While the use of oral corticosteroids reduces the duration of pain during the acute phase, it has not been shown to decrease the incidence of postherpetic neuralgia, and it can exacerbate some ocular complications.2 Ophthalmology consultation is mandatory before initiating corticosteroid therapy.

References:

  1. Anderson E, Fantus RJ, Haddadin RI. Diagnosis and management of herpes zoster ophthalmicus. Dis Mon. 2017;63(2):38-44.
  2. Vrcek I, Choudhury E, Durairaj V. Herpes zoster ophthalmicus: a review for the internist. Am J Med. 2017;130(1):21-26.
  3. Johnson JL, Amzat R, Martin N. Herpes zoster ophthalmicus. Prim Care. 2015;42(3):285-303.

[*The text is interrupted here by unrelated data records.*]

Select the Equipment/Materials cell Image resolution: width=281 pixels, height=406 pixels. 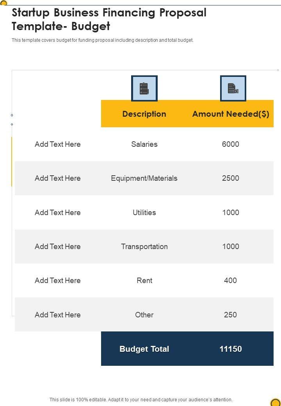(x=144, y=178)
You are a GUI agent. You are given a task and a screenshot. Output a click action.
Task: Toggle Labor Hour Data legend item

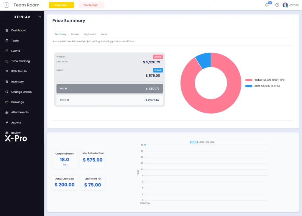(202, 142)
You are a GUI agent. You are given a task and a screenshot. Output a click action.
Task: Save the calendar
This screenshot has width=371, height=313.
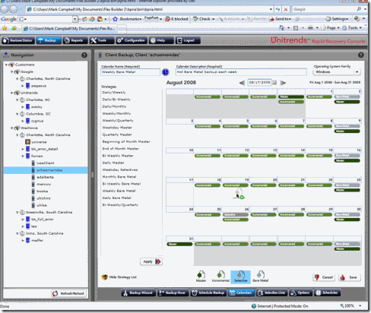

  4. Wang W-Y, Liu S-H, Lin M-Y, Lin C-C, Wang I-J. Initial presentation sites as predictors of herpes zoster complications: a nationwide cohort study. PLoS One. 2016;11(10):e0164019. doi:10.1371/journal.pone.0164019
  5. Yang S-Y, Li H-X, Yi X-H, et al. Risk of stroke in patients with herpes zoster: a systematic review and meta-analysis. J Stroke Cerebrovasc Dis. 2017;​26(2):301-307.